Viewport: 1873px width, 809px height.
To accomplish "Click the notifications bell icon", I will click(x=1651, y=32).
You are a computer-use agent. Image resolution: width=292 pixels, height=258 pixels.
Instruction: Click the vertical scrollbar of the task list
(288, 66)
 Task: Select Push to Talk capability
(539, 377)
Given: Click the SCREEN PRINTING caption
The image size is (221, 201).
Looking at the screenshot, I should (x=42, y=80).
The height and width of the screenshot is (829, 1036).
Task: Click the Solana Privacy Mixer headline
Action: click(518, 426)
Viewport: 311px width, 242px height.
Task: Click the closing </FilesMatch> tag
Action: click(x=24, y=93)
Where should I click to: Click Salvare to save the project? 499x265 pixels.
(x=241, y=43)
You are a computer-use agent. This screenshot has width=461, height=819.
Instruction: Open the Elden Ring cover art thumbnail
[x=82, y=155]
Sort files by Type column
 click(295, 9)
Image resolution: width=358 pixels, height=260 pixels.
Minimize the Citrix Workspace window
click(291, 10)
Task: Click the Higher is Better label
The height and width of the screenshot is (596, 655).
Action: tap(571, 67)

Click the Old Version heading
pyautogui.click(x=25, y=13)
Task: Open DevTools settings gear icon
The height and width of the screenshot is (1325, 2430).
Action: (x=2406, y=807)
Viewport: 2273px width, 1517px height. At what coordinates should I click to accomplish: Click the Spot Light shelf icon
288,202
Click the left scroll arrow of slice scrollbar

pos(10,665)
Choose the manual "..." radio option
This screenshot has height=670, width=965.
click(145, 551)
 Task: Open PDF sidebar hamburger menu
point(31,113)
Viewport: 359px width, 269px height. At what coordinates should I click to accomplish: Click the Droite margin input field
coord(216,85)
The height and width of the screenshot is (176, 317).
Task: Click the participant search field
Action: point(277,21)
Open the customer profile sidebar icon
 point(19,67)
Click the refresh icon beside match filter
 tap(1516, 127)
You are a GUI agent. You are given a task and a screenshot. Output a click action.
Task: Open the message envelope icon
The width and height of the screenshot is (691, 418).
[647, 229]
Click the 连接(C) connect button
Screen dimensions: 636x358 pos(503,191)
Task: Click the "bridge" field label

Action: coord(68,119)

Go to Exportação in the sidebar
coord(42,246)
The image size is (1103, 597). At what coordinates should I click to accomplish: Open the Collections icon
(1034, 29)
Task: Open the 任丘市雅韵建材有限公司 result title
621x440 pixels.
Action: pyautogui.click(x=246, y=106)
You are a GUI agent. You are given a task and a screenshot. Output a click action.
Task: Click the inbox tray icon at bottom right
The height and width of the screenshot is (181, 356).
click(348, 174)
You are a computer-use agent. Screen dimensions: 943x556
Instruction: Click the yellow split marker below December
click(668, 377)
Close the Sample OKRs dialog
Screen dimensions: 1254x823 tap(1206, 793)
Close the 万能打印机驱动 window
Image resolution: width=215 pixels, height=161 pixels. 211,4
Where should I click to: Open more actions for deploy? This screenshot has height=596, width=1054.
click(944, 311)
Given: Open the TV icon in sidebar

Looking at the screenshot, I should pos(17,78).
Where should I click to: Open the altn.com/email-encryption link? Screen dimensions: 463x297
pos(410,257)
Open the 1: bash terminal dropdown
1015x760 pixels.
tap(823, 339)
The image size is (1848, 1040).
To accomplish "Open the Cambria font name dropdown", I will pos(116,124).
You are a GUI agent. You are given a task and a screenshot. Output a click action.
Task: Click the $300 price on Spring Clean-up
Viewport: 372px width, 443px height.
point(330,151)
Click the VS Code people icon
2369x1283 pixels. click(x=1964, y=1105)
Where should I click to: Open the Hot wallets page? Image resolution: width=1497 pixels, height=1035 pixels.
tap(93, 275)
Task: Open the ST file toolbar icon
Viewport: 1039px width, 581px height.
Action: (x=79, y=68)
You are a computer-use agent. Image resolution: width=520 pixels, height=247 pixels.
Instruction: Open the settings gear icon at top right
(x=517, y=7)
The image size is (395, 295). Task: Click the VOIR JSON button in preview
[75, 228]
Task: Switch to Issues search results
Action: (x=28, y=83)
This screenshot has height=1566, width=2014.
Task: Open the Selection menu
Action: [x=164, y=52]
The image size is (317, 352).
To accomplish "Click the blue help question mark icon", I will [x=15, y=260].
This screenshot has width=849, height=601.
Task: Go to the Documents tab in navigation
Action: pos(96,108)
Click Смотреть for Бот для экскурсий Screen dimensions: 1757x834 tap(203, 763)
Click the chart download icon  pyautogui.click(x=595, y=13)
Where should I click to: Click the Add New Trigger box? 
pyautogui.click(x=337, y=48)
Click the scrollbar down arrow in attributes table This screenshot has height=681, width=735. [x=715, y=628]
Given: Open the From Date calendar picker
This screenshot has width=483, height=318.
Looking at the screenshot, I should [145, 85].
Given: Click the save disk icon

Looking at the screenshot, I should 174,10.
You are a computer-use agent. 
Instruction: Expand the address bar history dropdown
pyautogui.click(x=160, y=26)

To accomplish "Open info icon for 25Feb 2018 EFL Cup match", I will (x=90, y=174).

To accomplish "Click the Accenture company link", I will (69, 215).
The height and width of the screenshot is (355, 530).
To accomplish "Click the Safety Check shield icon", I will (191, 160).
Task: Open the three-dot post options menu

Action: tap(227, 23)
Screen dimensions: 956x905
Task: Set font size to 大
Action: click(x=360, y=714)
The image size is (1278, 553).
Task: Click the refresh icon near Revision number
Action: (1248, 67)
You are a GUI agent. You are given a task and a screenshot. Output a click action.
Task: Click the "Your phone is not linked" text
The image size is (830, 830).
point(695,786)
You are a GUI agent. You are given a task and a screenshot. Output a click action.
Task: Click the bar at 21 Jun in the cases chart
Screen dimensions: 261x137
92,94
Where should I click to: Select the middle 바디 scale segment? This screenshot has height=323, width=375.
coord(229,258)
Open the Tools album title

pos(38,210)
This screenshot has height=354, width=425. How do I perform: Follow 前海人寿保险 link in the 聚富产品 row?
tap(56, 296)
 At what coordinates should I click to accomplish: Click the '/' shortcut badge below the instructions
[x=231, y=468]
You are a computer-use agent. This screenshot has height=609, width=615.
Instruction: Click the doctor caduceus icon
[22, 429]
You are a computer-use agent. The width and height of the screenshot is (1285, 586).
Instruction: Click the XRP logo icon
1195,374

———

GIVEN INSTRUCTION: Rewrite every item above with "Citrix Workspace" replaced by "Remote Desktop", keeping everything else the same.

OUTPUT FOR THIS EXERCISE:
Viewport: 1873px width, 809px height.
To accomplish "Click the notifications bell icon", I will click(x=1651, y=32).
You are a computer-use agent. Image resolution: width=292 pixels, height=258 pixels.
Instruction: Click the vertical scrollbar of the task list
(288, 66)
 Task: Select Push to Talk capability
(539, 377)
Given: Click the SCREEN PRINTING caption
The image size is (221, 201).
Looking at the screenshot, I should (x=42, y=80).
The height and width of the screenshot is (829, 1036).
Task: Click the Solana Privacy Mixer headline
Action: click(518, 426)
Viewport: 311px width, 242px height.
Task: Click the closing </FilesMatch> tag
Action: click(x=24, y=93)
Where should I click to: Click Salvare to save the project? 499x265 pixels.
(x=241, y=43)
You are a computer-use agent. This screenshot has width=461, height=819.
Instruction: Open the Elden Ring cover art thumbnail
[x=82, y=155]
Sort files by Type column
 click(295, 9)
Image resolution: width=358 pixels, height=260 pixels.
Minimize the Remote Desktop window
click(291, 10)
Task: Click the Higher is Better label
The height and width of the screenshot is (596, 655).
Action: tap(571, 67)

Click the Old Version heading
pyautogui.click(x=25, y=13)
Task: Open DevTools settings gear icon
The height and width of the screenshot is (1325, 2430).
Action: (x=2406, y=807)
Viewport: 2273px width, 1517px height. At what coordinates should I click to accomplish: Click the Spot Light shelf icon
288,202
Click the left scroll arrow of slice scrollbar

pos(10,665)
Choose the manual "..." radio option
This screenshot has height=670, width=965.
click(145, 551)
 Task: Open PDF sidebar hamburger menu
point(31,113)
Viewport: 359px width, 269px height. At what coordinates should I click to accomplish: Click the Droite margin input field
coord(216,85)
The height and width of the screenshot is (176, 317).
Task: Click the participant search field
Action: point(277,21)
Open the customer profile sidebar icon
 point(19,67)
Click the refresh icon beside match filter
 tap(1516, 127)
You are a GUI agent. You are given a task and a screenshot. Output a click action.
Task: Open the message envelope icon
The width and height of the screenshot is (691, 418).
[647, 229]
Click the 连接(C) connect button
Screen dimensions: 636x358 pos(503,191)
Task: Click the "bridge" field label

Action: coord(68,119)

Go to Exportação in the sidebar
coord(42,246)
The image size is (1103, 597). At what coordinates should I click to accomplish: Open the Collections icon
(1034, 29)
Task: Open the 任丘市雅韵建材有限公司 result title
621x440 pixels.
Action: pyautogui.click(x=246, y=106)
You are a GUI agent. You are given a task and a screenshot. Output a click action.
Task: Click the inbox tray icon at bottom right
The height and width of the screenshot is (181, 356).
click(348, 174)
You are a computer-use agent. Screen dimensions: 943x556
Instruction: Click the yellow split marker below December
click(668, 377)
Close the Sample OKRs dialog
Screen dimensions: 1254x823 tap(1206, 793)
Close the 万能打印机驱动 window
Image resolution: width=215 pixels, height=161 pixels. 211,4
Where should I click to: Open more actions for deploy? This screenshot has height=596, width=1054.
click(944, 311)
Given: Open the TV icon in sidebar

Looking at the screenshot, I should pos(17,78).
Where should I click to: Open the altn.com/email-encryption link? Screen dimensions: 463x297
pos(410,257)
Open the 1: bash terminal dropdown
1015x760 pixels.
tap(823, 339)
The image size is (1848, 1040).
To accomplish "Open the Cambria font name dropdown", I will pos(116,124).
You are a GUI agent. You are given a task and a screenshot. Output a click action.
Task: Click the $300 price on Spring Clean-up
Viewport: 372px width, 443px height.
point(330,151)
Click the VS Code people icon
2369x1283 pixels. click(x=1964, y=1105)
Where should I click to: Open the Hot wallets page? Image resolution: width=1497 pixels, height=1035 pixels.
tap(93, 275)
Task: Open the ST file toolbar icon
Viewport: 1039px width, 581px height.
Action: (x=79, y=68)
You are a computer-use agent. Image resolution: width=520 pixels, height=247 pixels.
Instruction: Open the settings gear icon at top right
(x=517, y=7)
The image size is (395, 295). Task: Click the VOIR JSON button in preview
[75, 228]
Task: Switch to Issues search results
Action: (x=28, y=83)
This screenshot has height=1566, width=2014.
Task: Open the Selection menu
Action: [x=164, y=52]
The image size is (317, 352).
To accomplish "Click the blue help question mark icon", I will [x=15, y=260].
This screenshot has width=849, height=601.
Task: Go to the Documents tab in navigation
Action: pos(96,108)
Click Смотреть for Бот для экскурсий Screen dimensions: 1757x834 tap(203, 763)
Click the chart download icon  pyautogui.click(x=595, y=13)
Where should I click to: Click the Add New Trigger box? 
pyautogui.click(x=337, y=48)
Click the scrollbar down arrow in attributes table This screenshot has height=681, width=735. [x=715, y=628]
Given: Open the From Date calendar picker
This screenshot has width=483, height=318.
Looking at the screenshot, I should [145, 85].
Given: Click the save disk icon

Looking at the screenshot, I should 174,10.
You are a computer-use agent. 
Instruction: Expand the address bar history dropdown
pyautogui.click(x=160, y=26)

To accomplish "Open info icon for 25Feb 2018 EFL Cup match", I will (x=90, y=174).

To accomplish "Click the Accenture company link", I will (69, 215).
The height and width of the screenshot is (355, 530).
To accomplish "Click the Safety Check shield icon", I will (191, 160).
Task: Open the three-dot post options menu

Action: tap(227, 23)
Screen dimensions: 956x905
Task: Set font size to 大
Action: click(x=360, y=714)
The image size is (1278, 553).
Task: Click the refresh icon near Revision number
Action: (1248, 67)
You are a GUI agent. You are given a task and a screenshot. Output a click action.
Task: Click the "Your phone is not linked" text
The image size is (830, 830).
point(695,786)
You are a GUI agent. You are given a task and a screenshot. Output a click action.
Task: Click the bar at 21 Jun in the cases chart
Screen dimensions: 261x137
92,94
Where should I click to: Select the middle 바디 scale segment? This screenshot has height=323, width=375.
coord(229,258)
Open the Tools album title

pos(38,210)
This screenshot has height=354, width=425. How do I perform: Follow 前海人寿保险 link in the 聚富产品 row?
tap(56, 296)
 At what coordinates should I click to accomplish: Click the '/' shortcut badge below the instructions
[x=231, y=468]
You are a computer-use agent. This screenshot has height=609, width=615.
Instruction: Click the doctor caduceus icon
[22, 429]
You are a computer-use agent. The width and height of the screenshot is (1285, 586).
Instruction: Click the XRP logo icon
1195,374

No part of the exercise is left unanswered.